Hoje é sim um dia histórico, um dia que marca um novo momento da história dos povos indígenas. Passa um filme na minha cabeça, lembrando de tantas lutas, tantas de nós, correndo em 2015 nos gramados de Brasília, enfrentando a polícia, levando balas de borracha, chorando com spray de pimenta. Não tem como não lembrar de todas as situações que passamos e que a gente sabe que vai passar ainda. Hoje é um momento de muita alegria, mas nós estamos exatamente agora tendo um corpo Guajajara velado num território Araribóia. Foram duas mortes no mês de janeiro no meu território Araribóia e mais uma no Maranhão, em outro território, e outros dois baleados. Só em janeiro foram três assassinatos e duas tentativas. E é por isso também que tenho coragem de seguir e dizer que a gente nunca chegou sozinha, porque ninguém chega sozinho. E a violência contra nossos povos vai continuar. Quando poderíamos imaginar em 2023 iríamos assistir ao que está acontecendo com o povo Yanomami, em Roraima? Como que se permite que povos indígenas cheguem nesse limite de uma crise humanitária para o mundo inteiro ver?”.

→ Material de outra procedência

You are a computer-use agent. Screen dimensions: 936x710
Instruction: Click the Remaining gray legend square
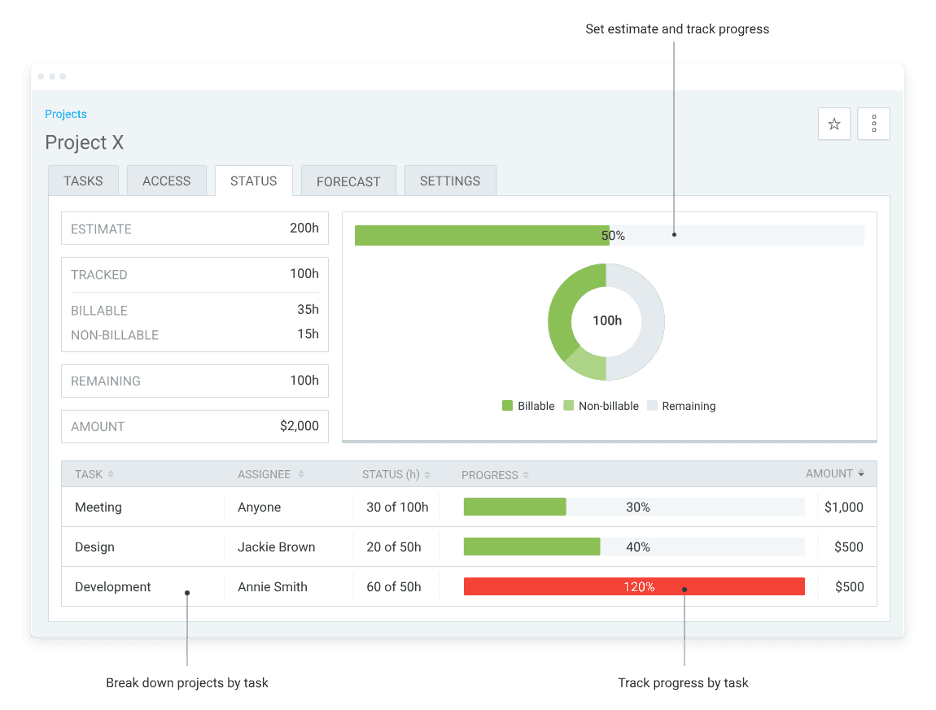point(651,406)
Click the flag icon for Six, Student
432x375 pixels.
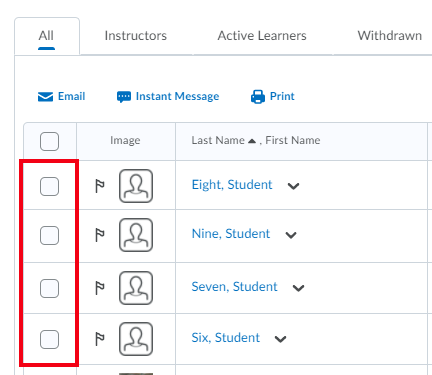(x=100, y=339)
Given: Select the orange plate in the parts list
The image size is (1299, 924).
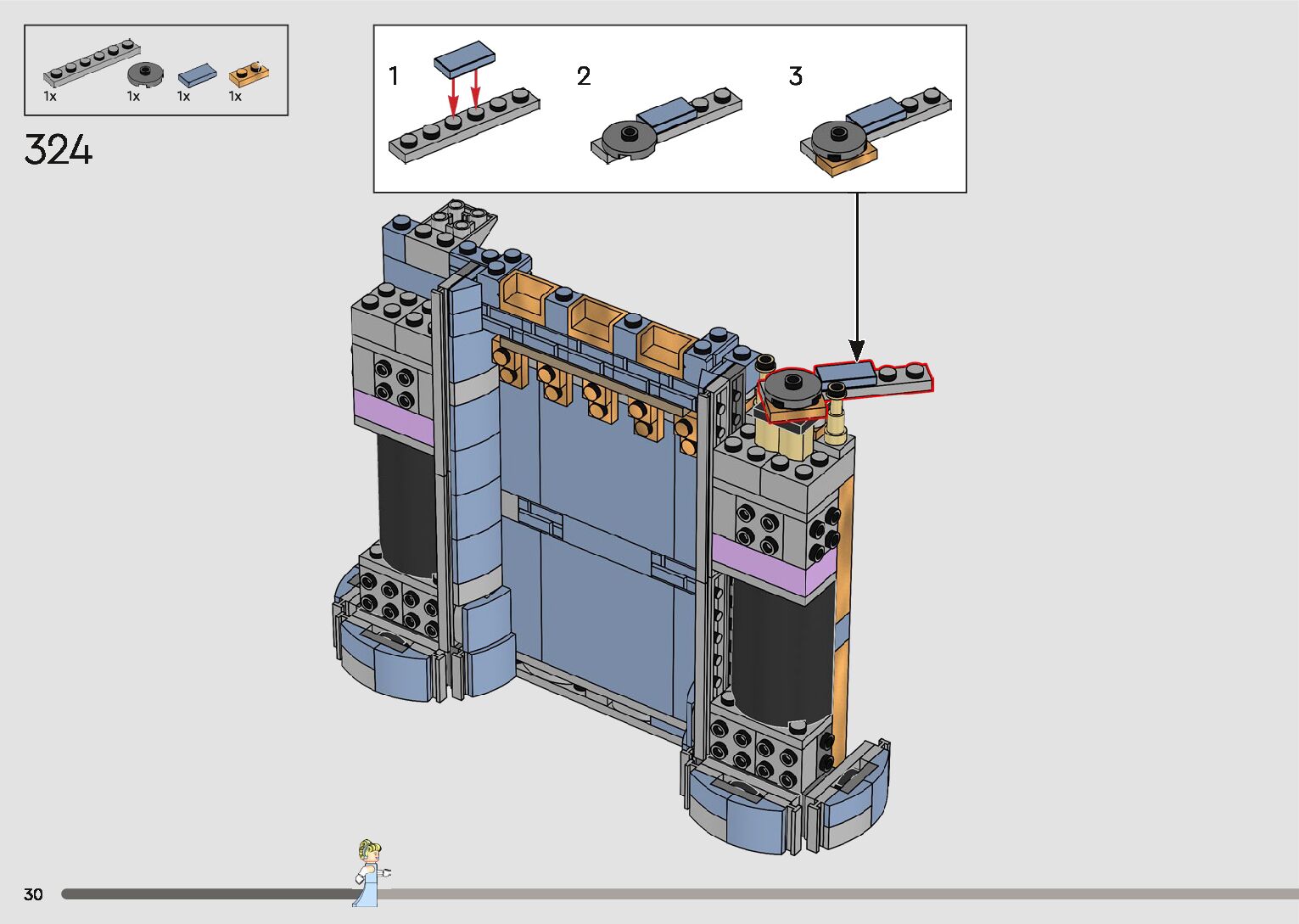Looking at the screenshot, I should [x=249, y=74].
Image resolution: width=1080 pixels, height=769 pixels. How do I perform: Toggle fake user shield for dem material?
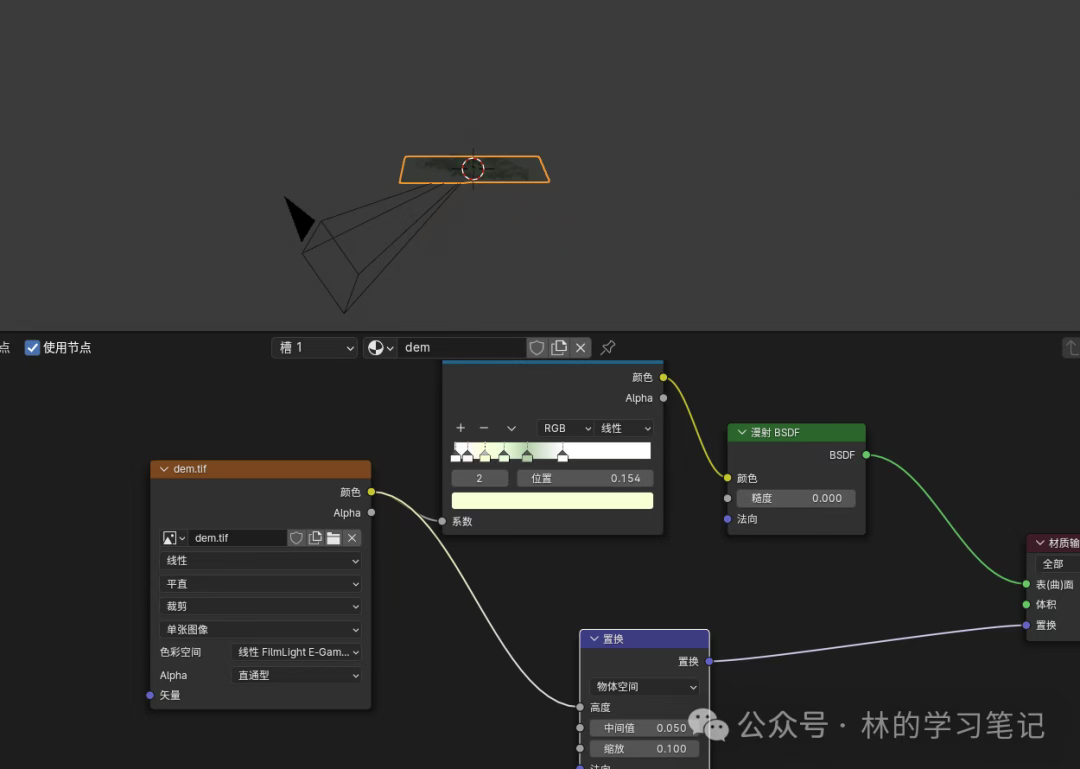[x=537, y=348]
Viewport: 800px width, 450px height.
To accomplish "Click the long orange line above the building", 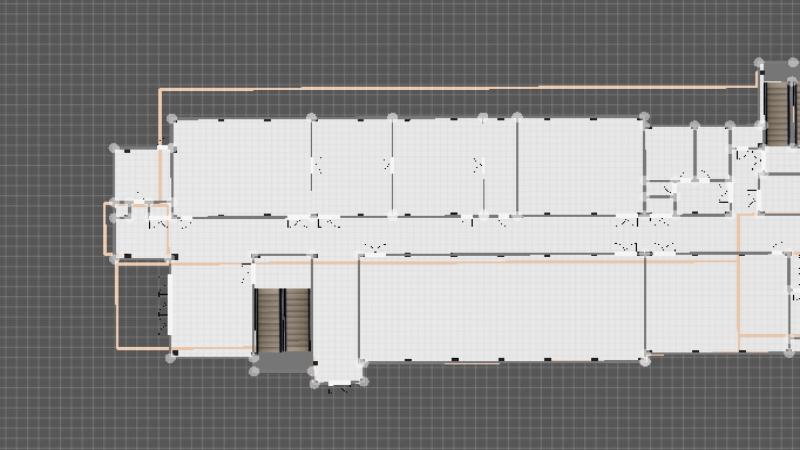I will pyautogui.click(x=450, y=88).
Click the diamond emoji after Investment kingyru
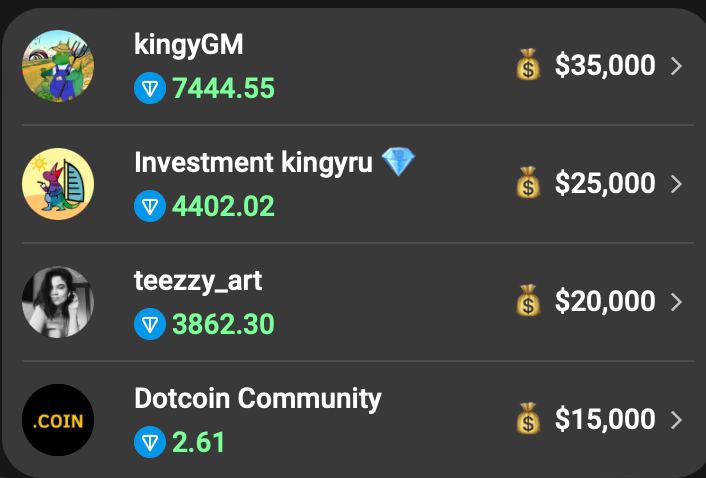This screenshot has height=478, width=706. point(398,162)
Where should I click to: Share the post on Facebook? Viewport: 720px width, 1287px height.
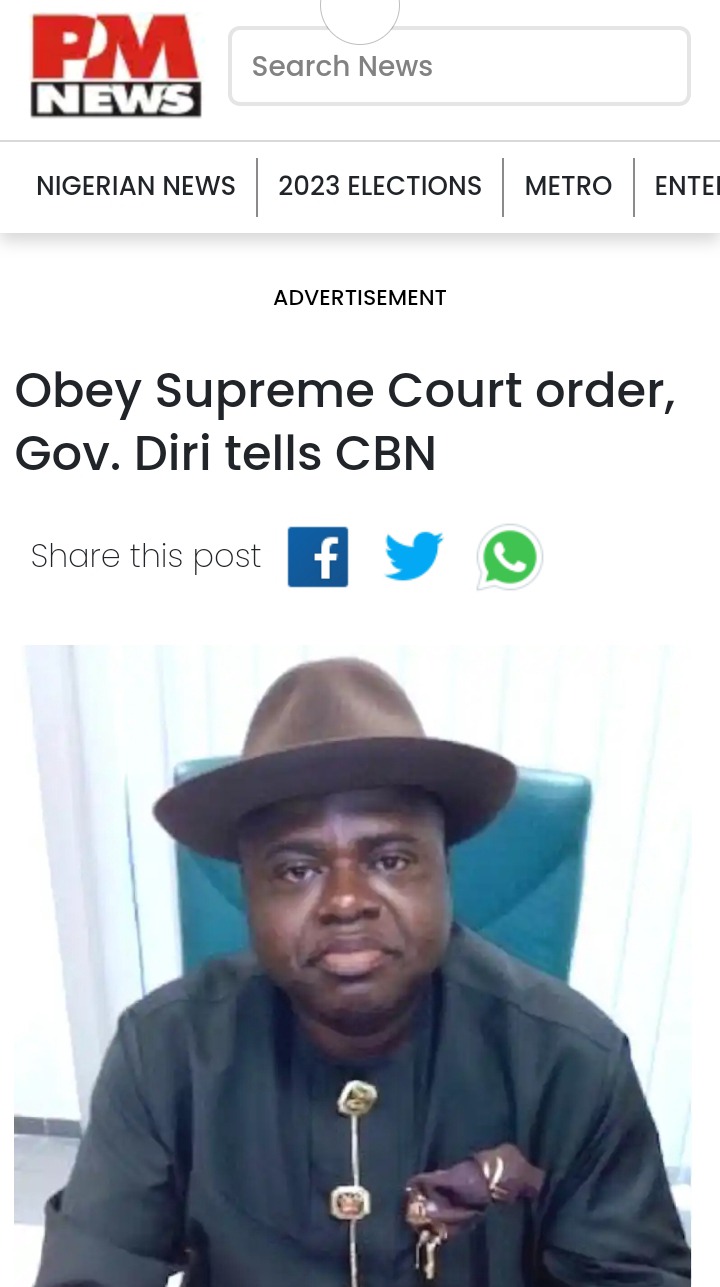(x=318, y=557)
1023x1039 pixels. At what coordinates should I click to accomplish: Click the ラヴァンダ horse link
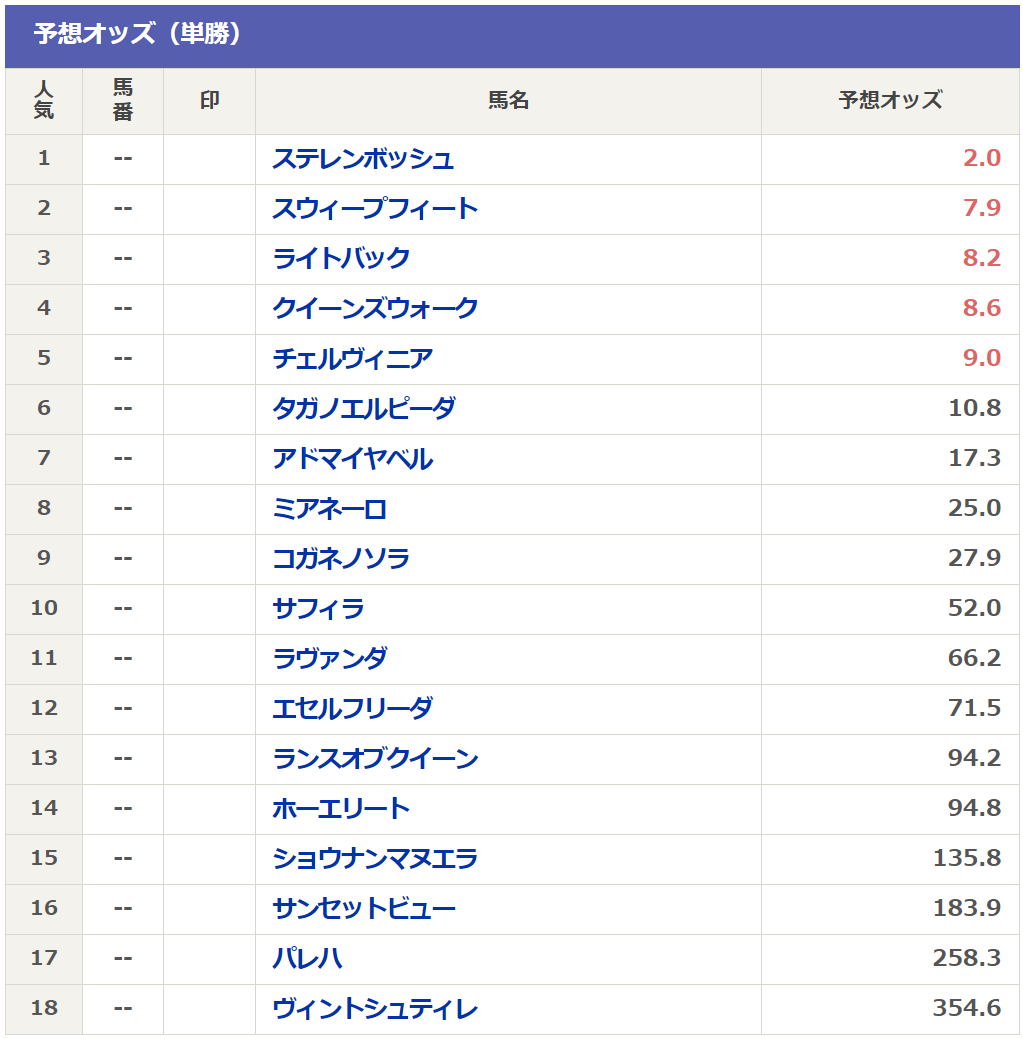coord(330,659)
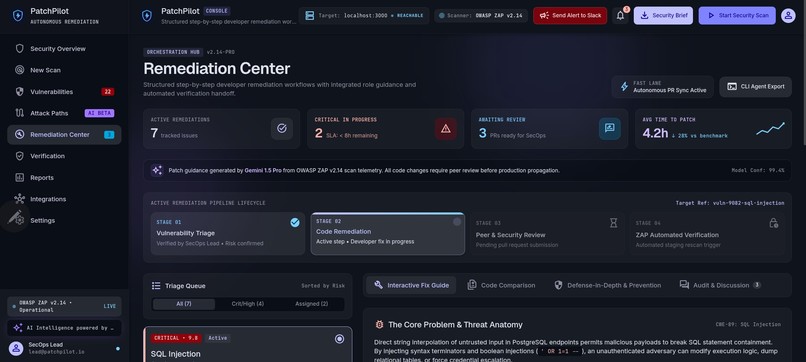Open the notifications bell icon

pos(620,15)
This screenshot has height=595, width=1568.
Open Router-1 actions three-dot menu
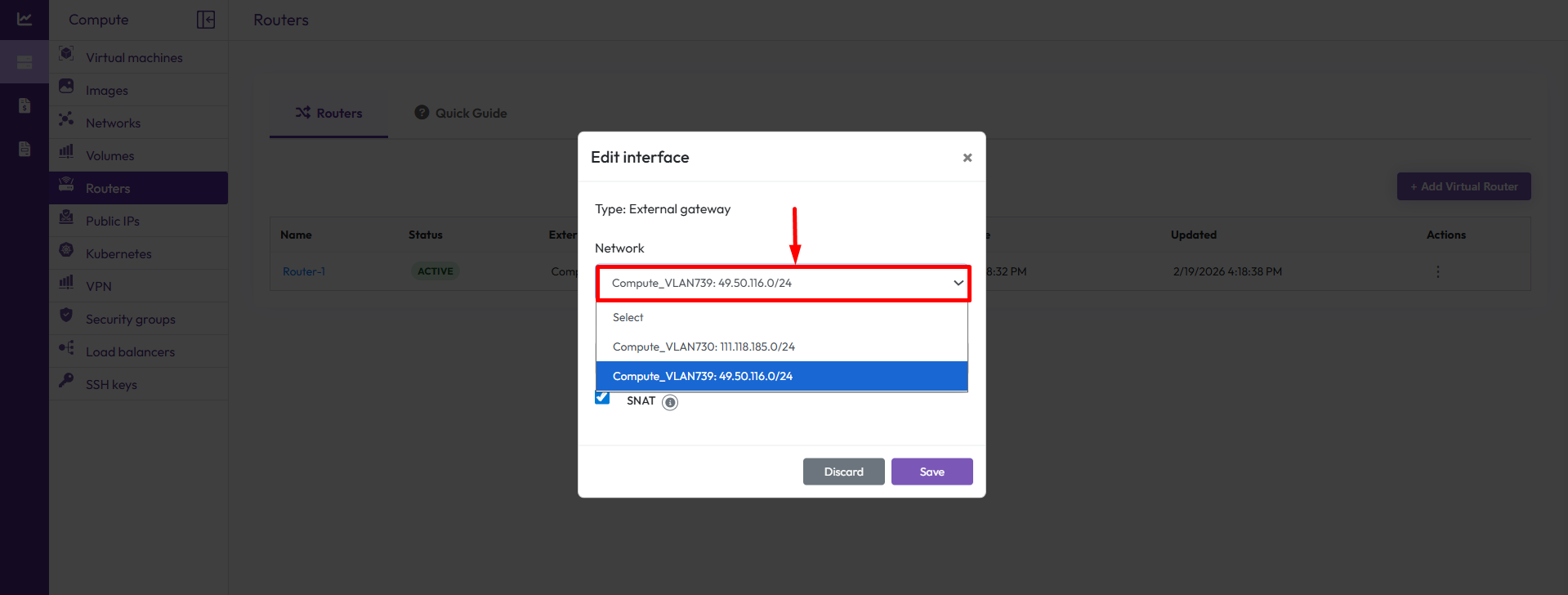(x=1438, y=271)
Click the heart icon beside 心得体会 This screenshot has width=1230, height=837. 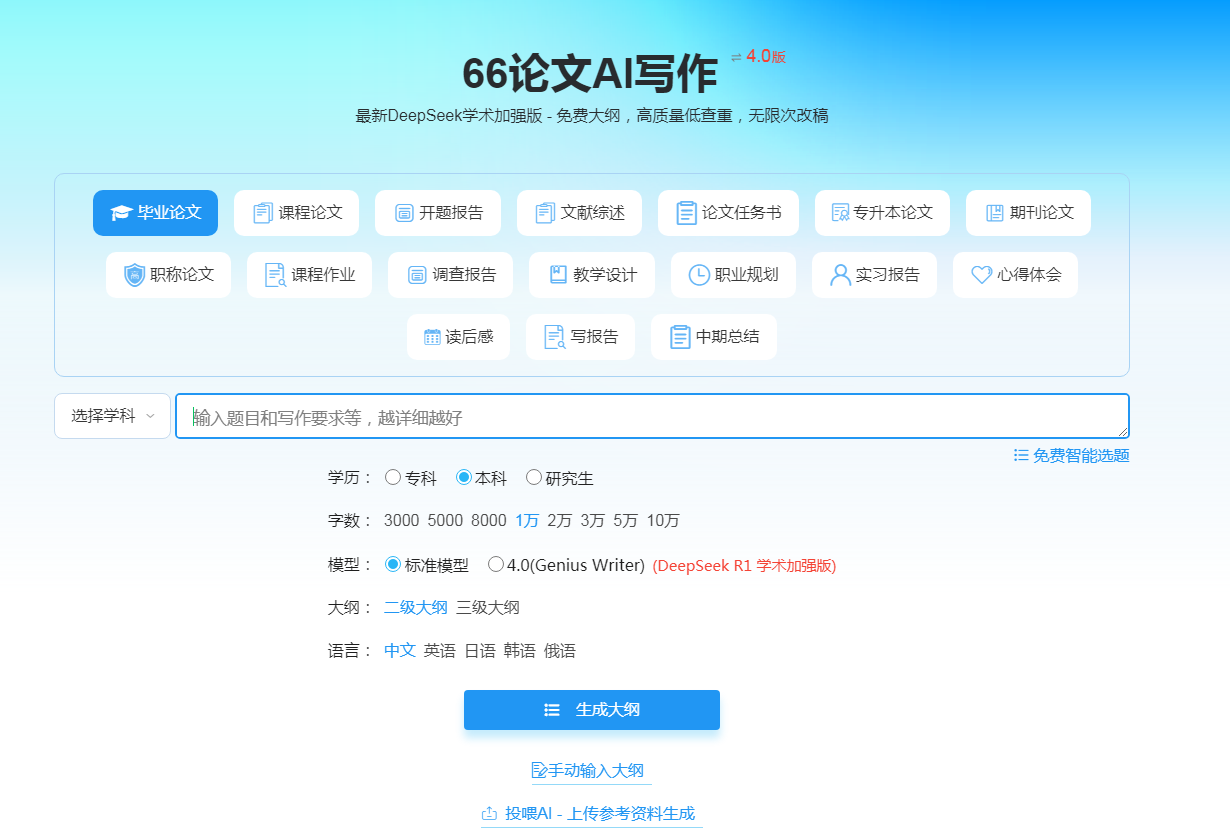[x=981, y=275]
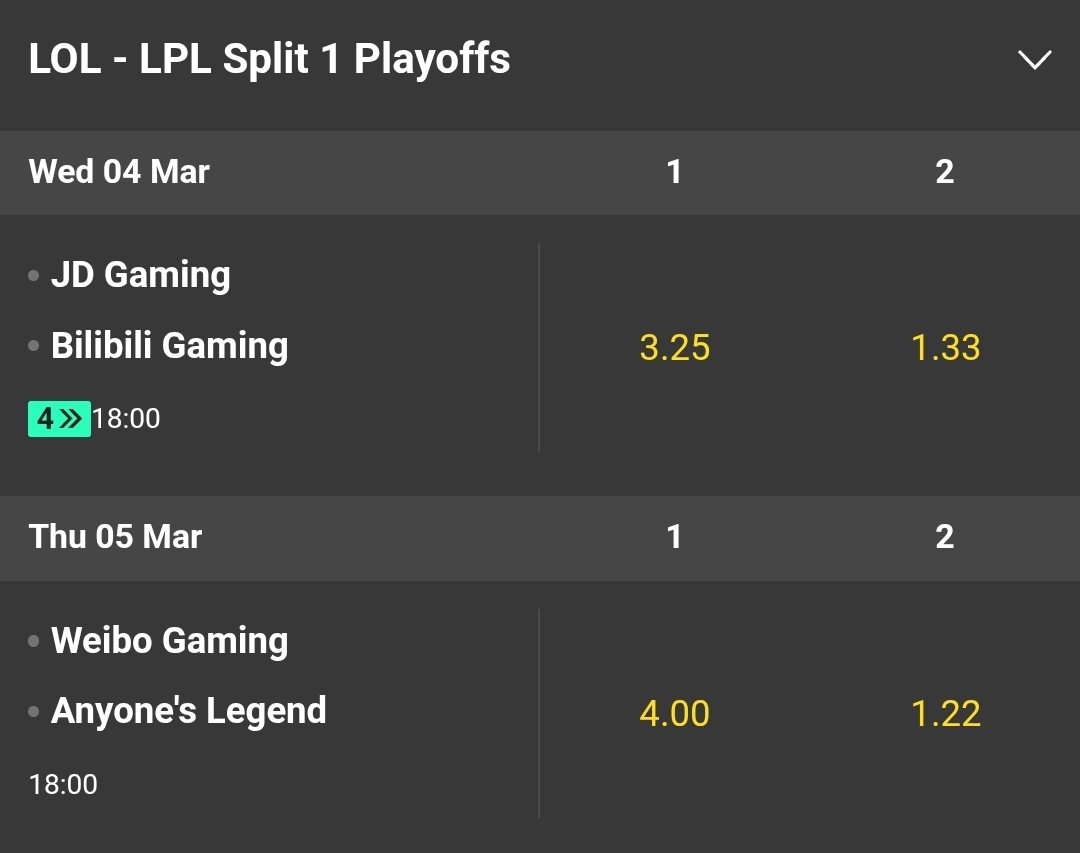Tap the LOL - LPL Split 1 Playoffs title

[270, 59]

Célia Xakriabá, conhecida por parir palavras-mundo, se vestiu de onça e do amarelo do pequi de seu bioma, o Cerrado. Amanheceu, no dia da posse, num café da manhã com parentas cantando e convidando quem estava perto para cantar junto. Misturou canto com fala e poesia para mandar seu recado certeiro aos que ainda duvidam do que é capaz a força originária desses povos-natureza:
O Brasil que resiste
Foi assim que aprendemos a cantar uma o canto da outra; foi assim que quando nos negaram o microfone no Congresso Nacional, nós cantamos todas juntas do lado de fora. Somos semente e não mulheres somente, chegamos ao Congresso eu e Sônia, a Bancada do Cocar, mas levamos com a gente mais de 900 mil indígenas. Vamos entrar naquele salão verde que é desmatado, porque nunca se pensou a presença das mulheres indígenas em sua diversidade. Poder vai ser o que nós faremos. Aqui em Brasília, eu vi mulher violentada, eu vi Galdino ser queimado [Galdino Jesus dos Santos, líder indígena pataxó hã- hã- hãe, no dia 19 de abril de 1997, estava em Brasília reivindicando demarcação de terras indígenas. Estava hospedado numa pensão, mas foi impedido de entrar porque voltou depois do horário e acabou dormindo numa parada de ônibus. Foi vítima de um crime brutal, cometido por cinco assassinos de classe média alta. Teve o corpo incendiado enquanto dormia e não resistiu aos ferimentos]; eu vi a Justiça cega e o Direito ser sequestrado. Até tentaram nos soterrar e mal sabiam que éramos semente. Temos um pé no chão da aldeia e outro do lado de cá, porque nós somos o Brasil que resiste. Antes do Brasil da coroa, existe o Brasil do Cocar!”.
Célia Xakriabá
Mesmo diante de uma maioria engravatada e muitas vezes truculenta na defesa de seus interesses nem sempre nobres, o Brasil dos cocares garante que não irá nunca mais se intimidar. Ao lado de Sônia e Célia, na hora da posse, outras ministras se fizeram presentes e falaram também do documento histórico que testemunhavam começar a ser escrito naquele exato momento no plenário da Câmara lotado.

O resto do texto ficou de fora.